#### [What needs to be done]
Going from the line that contains "Move row down with blue down arrow" through the last line of the records, set down each line again exactly, both included, with pictures left out.

**** Extracted data ****

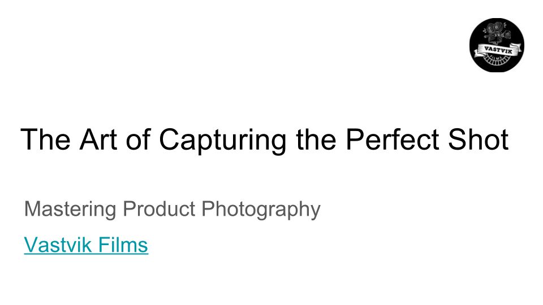Click the word "Photography" in the subtitle
The width and height of the screenshot is (543, 305).
pyautogui.click(x=261, y=210)
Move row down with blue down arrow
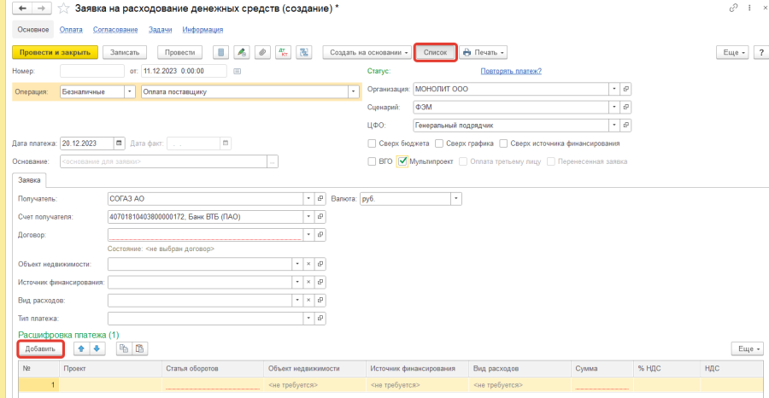 [97, 348]
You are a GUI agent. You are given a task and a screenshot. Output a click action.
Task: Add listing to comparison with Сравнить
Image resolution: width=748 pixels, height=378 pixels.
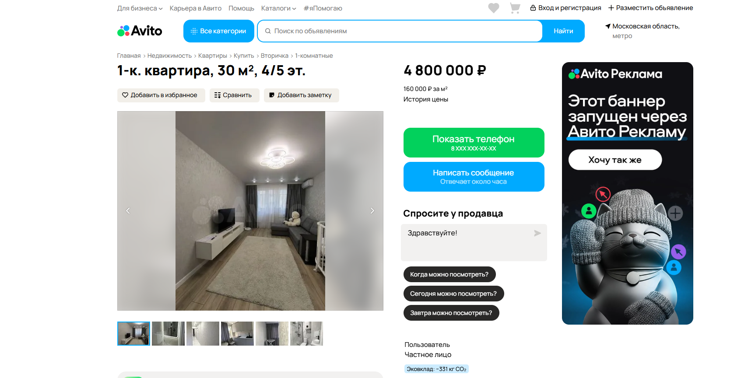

****

#### [Solution below]
Move row down with blue down arrow
 [97, 348]
You are a GUI agent. You are given a task and a screenshot. Output a click action.
Task: Add listing to comparison with Сравнить
Image resolution: width=748 pixels, height=378 pixels.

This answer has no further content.